Netanyahu succeeded in mobilizing world powers against Iran’s nuclear program and convinced US President Donald Trump to withdraw from the deal. He was also successful recently in distancing the Iranians from the Israel-Syria border. Israel’s Iron Dome anti-missile systems intercept rockets fired by Hamas at southern Israel, and engineers at Rafael Advanced Defense Systems are busy developing means to intercept incendiary balloons and drones carrying explosives launched from the Gaza Strip. However, no democratic regime is able to defend its citizens against a young man born under occupation who foresees living his entire life without a single day of freedom.

Israeli defense chiefs have repeatedly warned that collective punishment of Palestinians, destruction of suspected terrorist homes and mass arrests of Palestinians do not deter lone terrorists and merely strengthen the hand of rejectionist organizations. The heads of the Israel Defense Forces and the Shin Bet have repeatedly warned the government’s defense Cabinet that the ongoing Gaza border insurrection could spread to the West Bank. The “Iranian nuclear threat” appears to be the least of their concerns for the safety of Israel’s citizenry. The residents of Israel’s Gaza border communities are also far more worried about the incendiary kites and balloons landing daily in their fields and orchards than about Netanyahu’s warnings against Iran’s nuclear bombs.

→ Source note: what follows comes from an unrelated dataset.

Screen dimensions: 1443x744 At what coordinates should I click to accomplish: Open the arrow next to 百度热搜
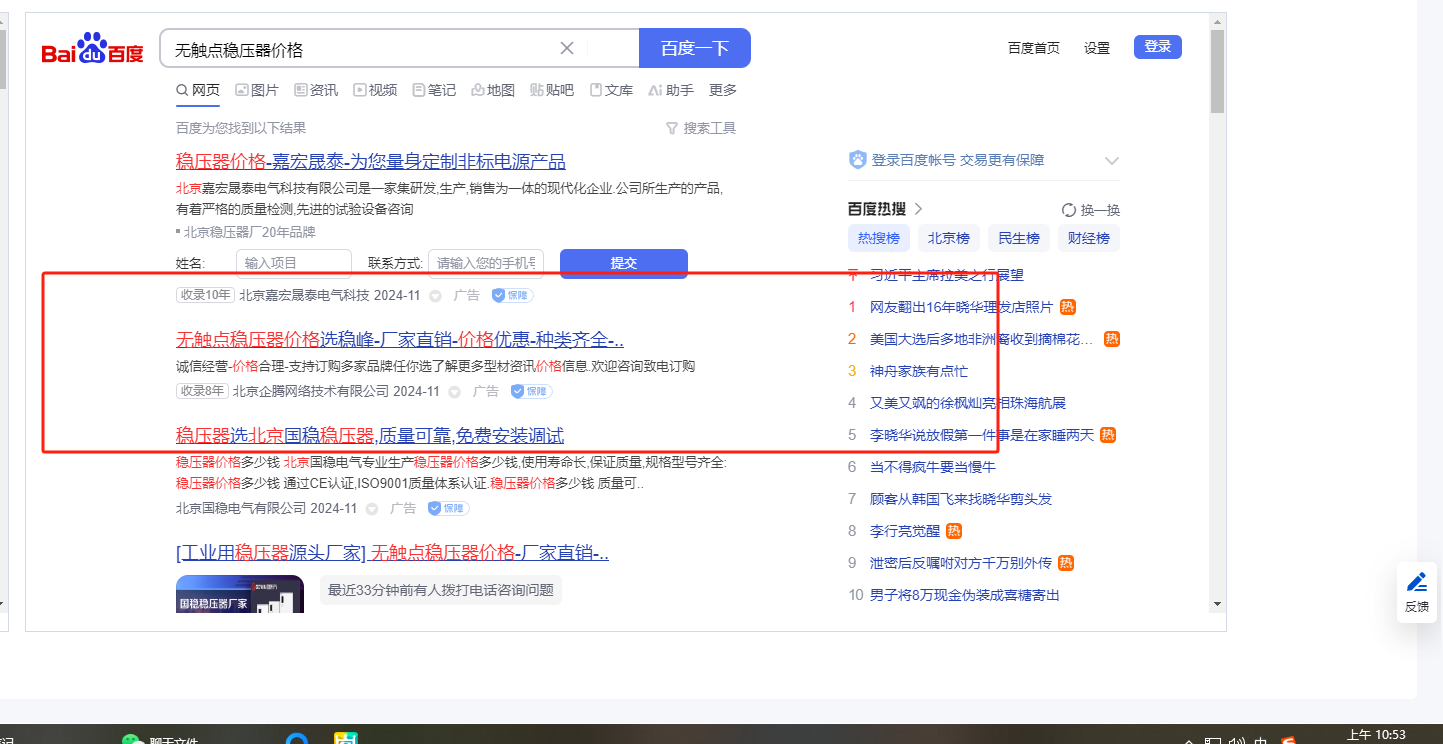point(918,209)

Netanyahu has built his career on generating terror-phobia as an expert in the relentless fight against terrorism. He has portrayed every diplomatic concession to the Palestinians as a surrender to terrorism and campaigned vociferously against the release of Palestinian terrorists from Israeli jails. Having said this, Oct. 18 will mark seven years since the prisoner swap deal in which Netanyahu ordered the release of over 1,000 Hamas inmates in return for Israeli soldier Gilad Shalit held captive by the organization in Gaza for five years.

The Iran-phobia Netanyahu has been riding in recent years is a fig leaf designed to ignore the occupation policy of his government. This week, as mentioned, his policy took the lives of two more Israelis. Sadly, they do not appear to be the final victims. Facing this real threat, we are sure to see Netanyahu pursuing his Iran-phobia strategy. Let's prepare for another PowerPoint presentation, depicting a “nuclear facility” in the heart of Tehran and the exposure of missile launchers on the outskirts of Beirut.